- Battle of Ramyah: Part of the 2024 Israeli invasion of Lebanon
| Date | October 2024 |
| Location | Ramyah, Lebanon |
| Result | Israeli victory |

Belligerents

Commanders and leaders

Units involved

Casualties and losses

= 2024 Ramyah clashes =

2024 Israel-Hezbollah engagement

The battle of Ramyah was a battle in the village of Ramyah between Israel and Hezbollah, amid the 2024 Israeli invasion of Lebanon. The battle also affected UNIFIL, who have sustained numerous attacks on their facilities by the Israel Defense Forces (IDF).

== Battle ==

=== Clashes ===
On the night of 11 October 2024, UNIFIL reported receiving "significant damage" to its buildings in Ramyah due to explosions from nearby shelling.

On 13 October, two Israeli Merkava tanks destroyed the main gate of a UNIFIL post in Ramyah and forcibly entered the post. Two hours later, Israeli forces fired rounds 100 meters from the base that caused smoke to rise and enter the camp, injuring 15 UNIFIL peacekeepers due to skin irritations and gastrointestinal reactions. The IDF claimed that during the incident, 25 of its soldiers were injured, including two "seriously injured", due to anti-tank missiles fired by Hezbollah. The IDF said that it fired a smoke screen to aid the evacuation of its wounded troops, and that it had "maintained continuous contact" with UNIFIL.

On 15 October 2024, Hezbollah said that it destroyed three bulldozers and two tanks belonging to the IDF that were attempting to advance into the outskirts of Ramyah by using a guided missile, which resulted in casualties. Hezbollah also reported that its fighters used artillery shells to target Israeli forces near Ramyah.

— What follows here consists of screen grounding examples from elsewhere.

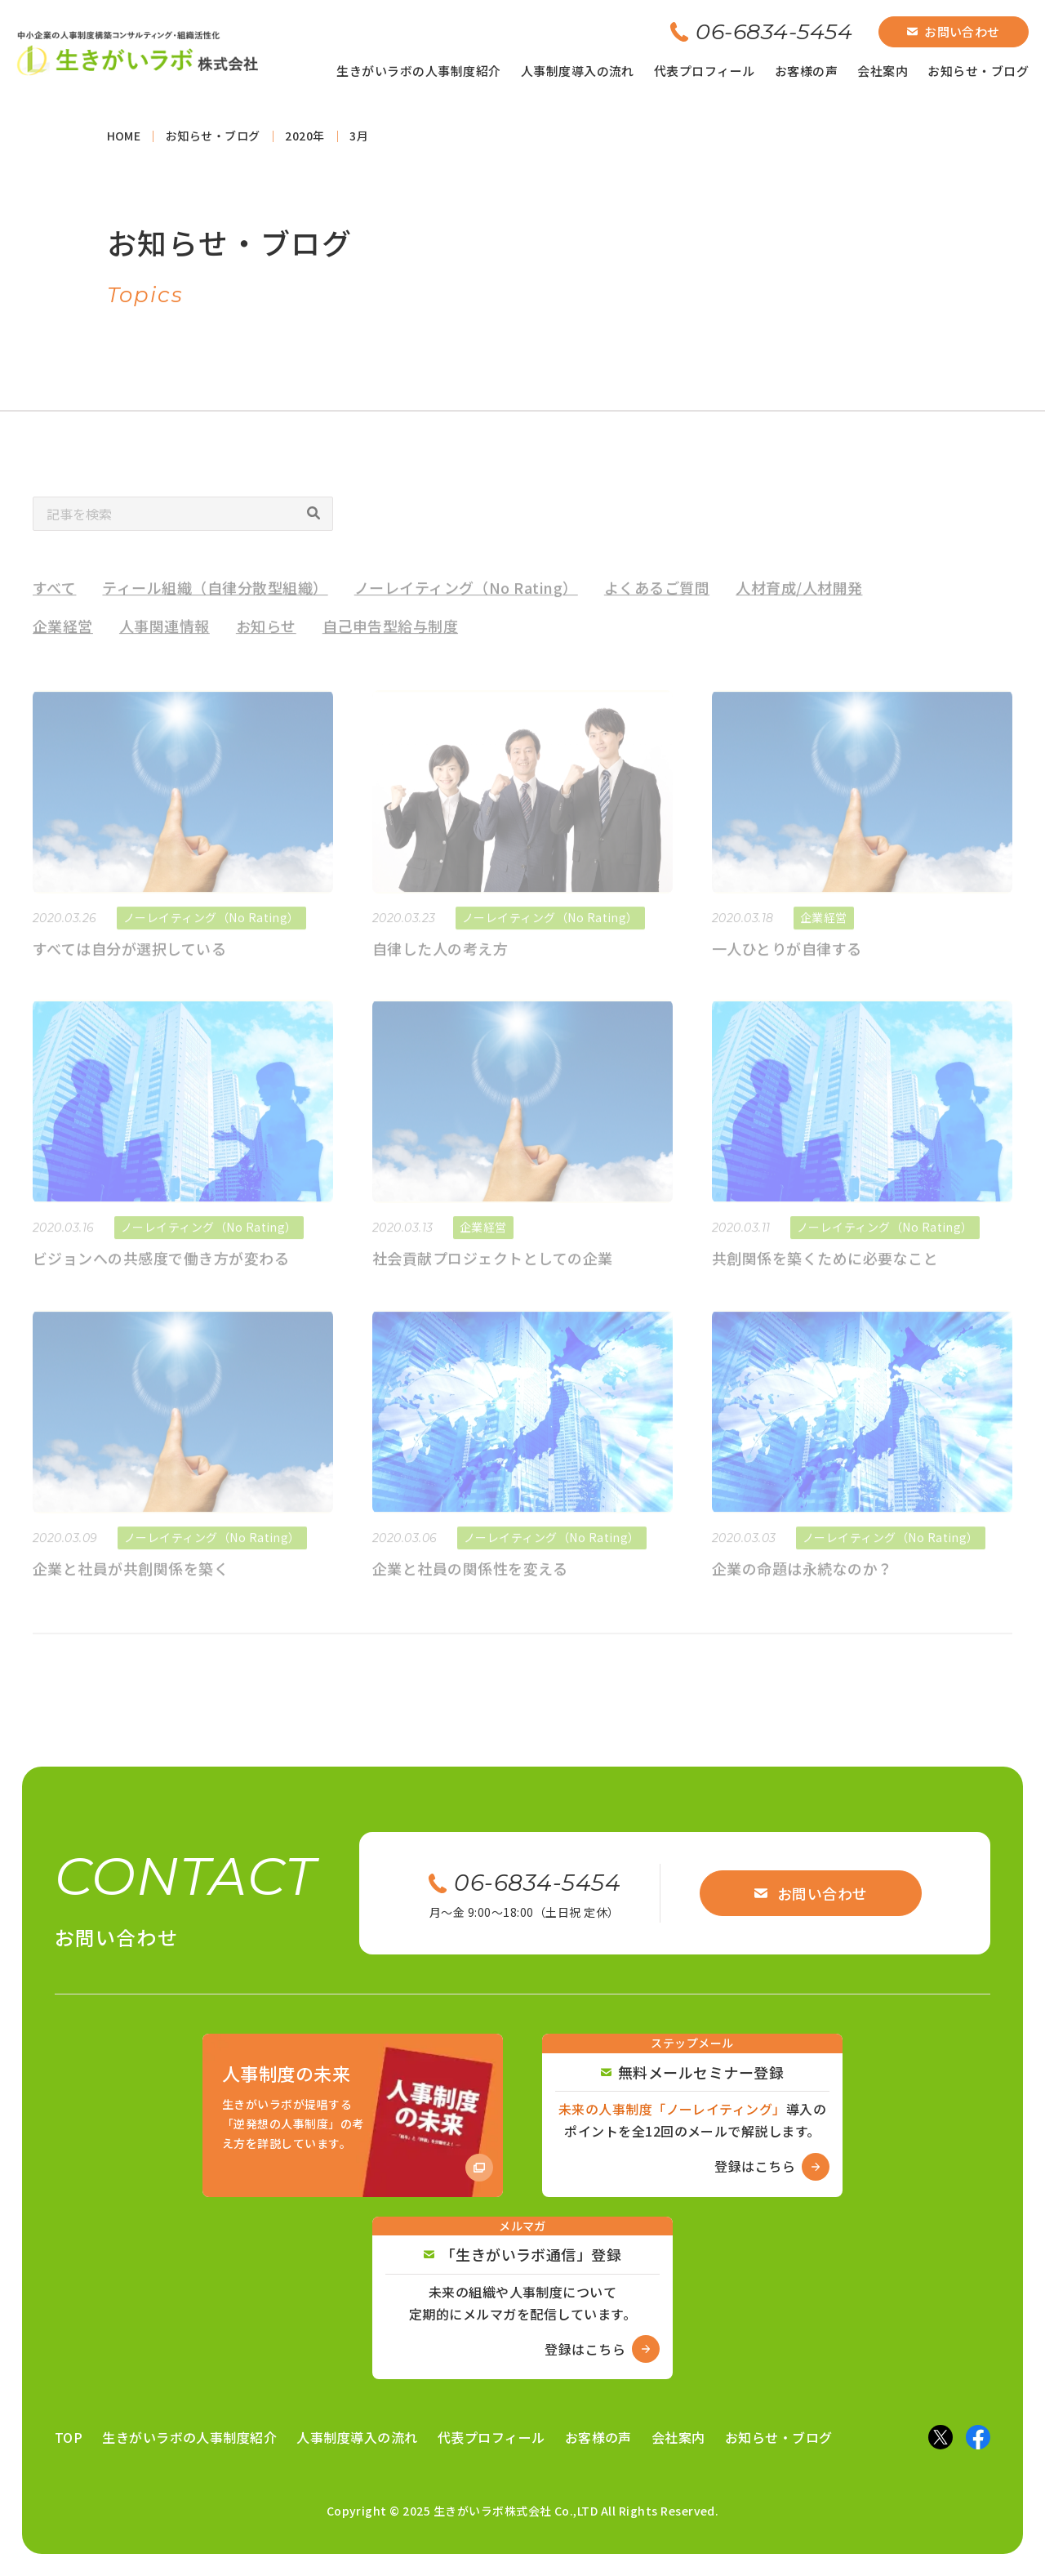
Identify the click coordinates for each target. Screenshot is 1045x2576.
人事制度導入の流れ (577, 70)
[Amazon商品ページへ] (352, 2115)
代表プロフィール (704, 70)
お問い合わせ (953, 31)
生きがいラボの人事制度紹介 (418, 70)
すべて (54, 601)
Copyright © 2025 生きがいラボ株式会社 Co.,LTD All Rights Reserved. (523, 2510)
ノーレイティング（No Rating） (466, 601)
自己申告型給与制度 (390, 639)
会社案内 (882, 70)
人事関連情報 (164, 639)
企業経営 (63, 639)
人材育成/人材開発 (799, 601)
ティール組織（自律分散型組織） (214, 601)
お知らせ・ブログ (978, 70)
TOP (68, 2437)
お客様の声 (806, 70)
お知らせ (266, 639)
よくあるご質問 (656, 601)
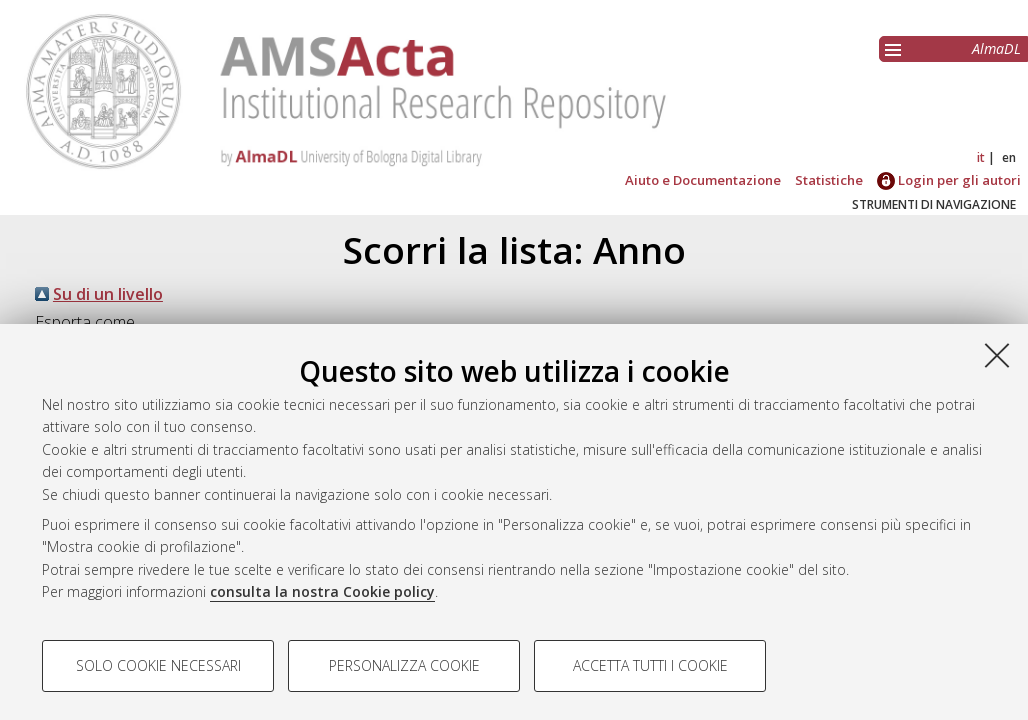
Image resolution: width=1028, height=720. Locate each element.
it (981, 157)
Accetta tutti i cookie (650, 665)
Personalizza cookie (404, 665)
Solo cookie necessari (158, 665)
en (1009, 157)
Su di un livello (108, 294)
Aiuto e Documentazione (703, 180)
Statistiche (829, 180)
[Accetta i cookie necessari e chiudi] (997, 355)
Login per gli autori (949, 180)
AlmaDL (996, 48)
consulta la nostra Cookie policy (322, 591)
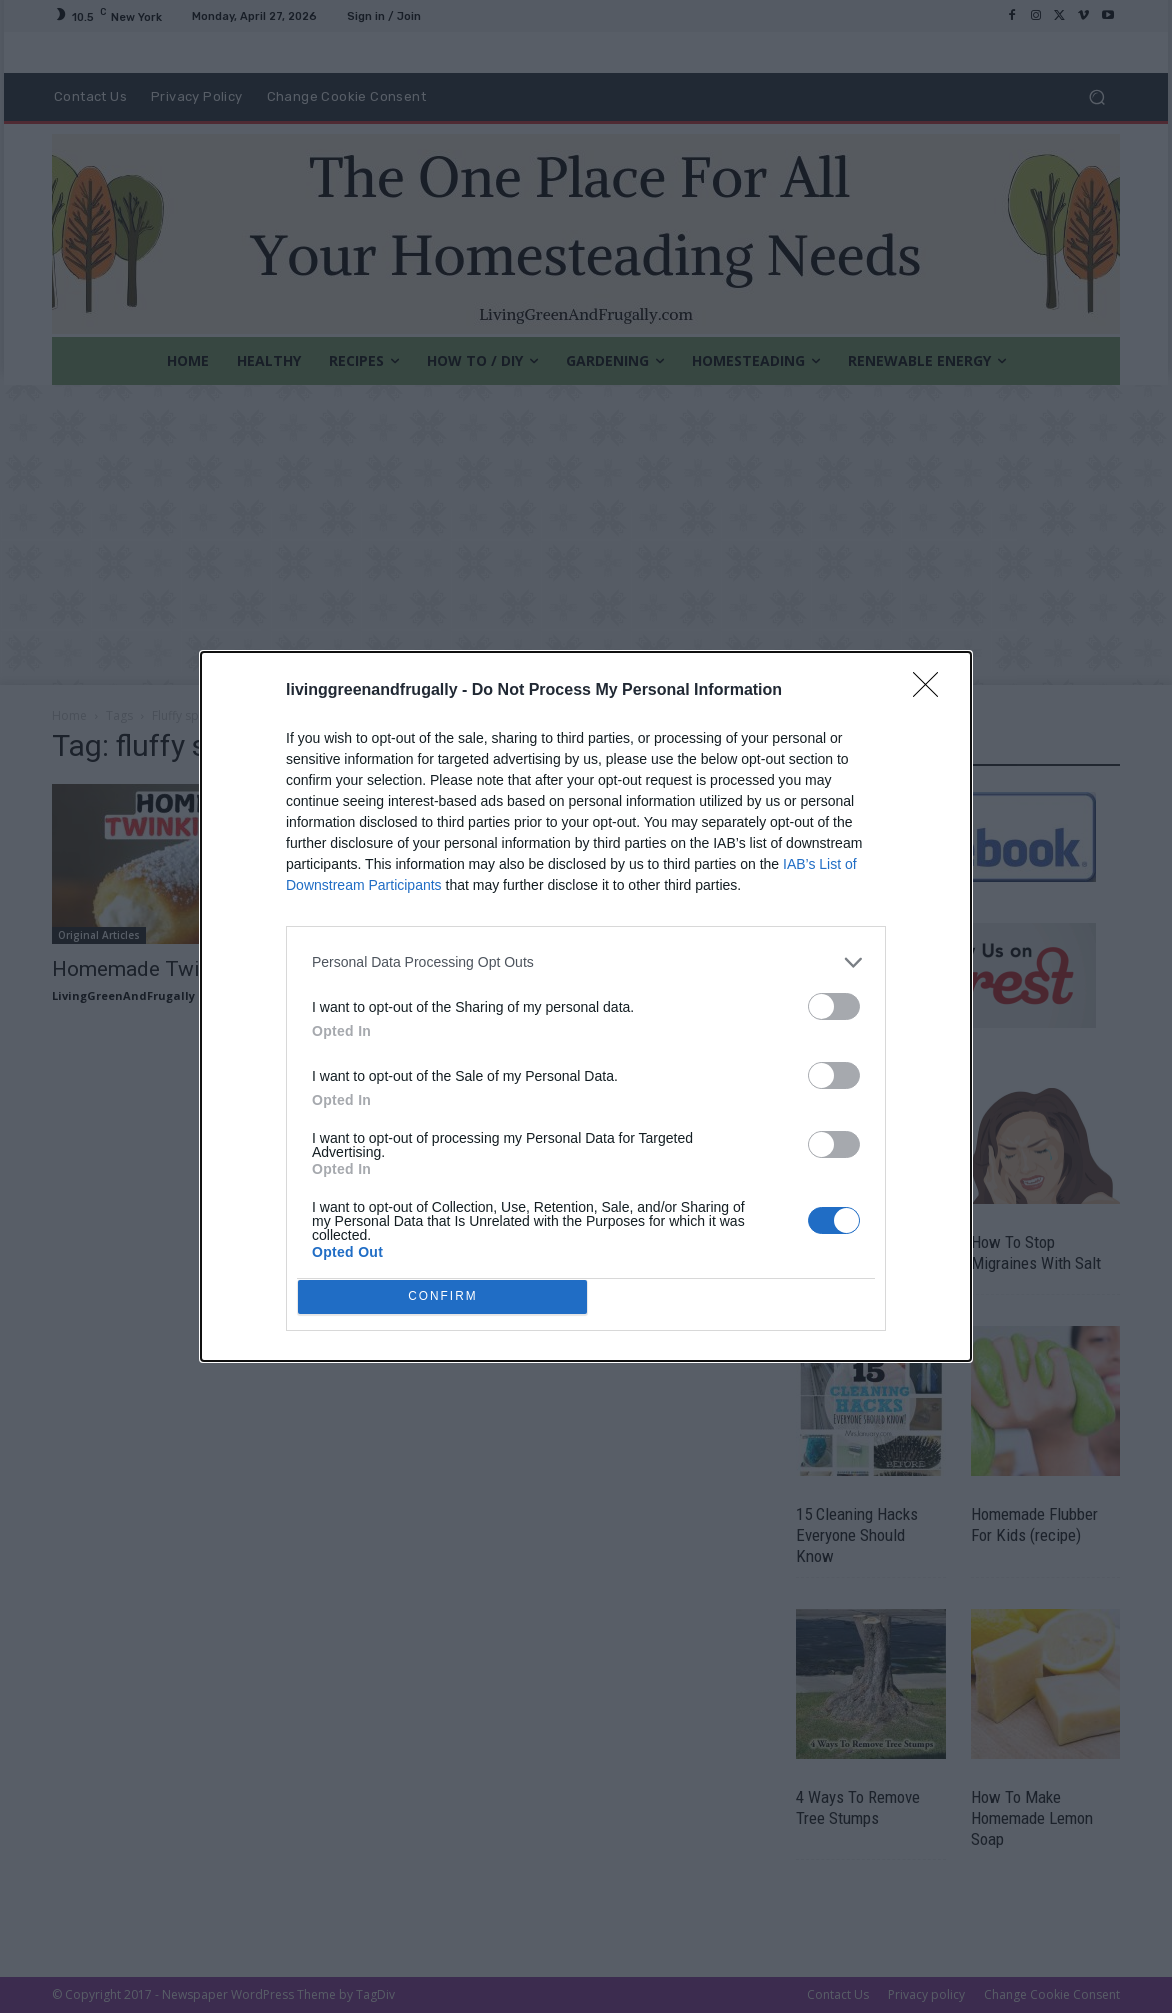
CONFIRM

On 16 October 2024, Hezbollah reported that it hit an Israeli tank with a guided missile near Ramyah.

=== Demolition ===
On 20 October 2024, Israeli forces blew up the entirety of the town of Ramyah. A verified video that circulated on social media showed Israeli soldiers cheering and counting down before blowing up a large part of the town. Satellite imagery showed that at least 40 buildings were destroyed. According to reports, Ramyah has almost been wiped off the map, and barely any structures still stand.

== Israeli withdrawal ==
On 11 January 2025, Israeli forces reportedly withdrew from Ramyah. The Lebanese Army deployed to the village shortly after.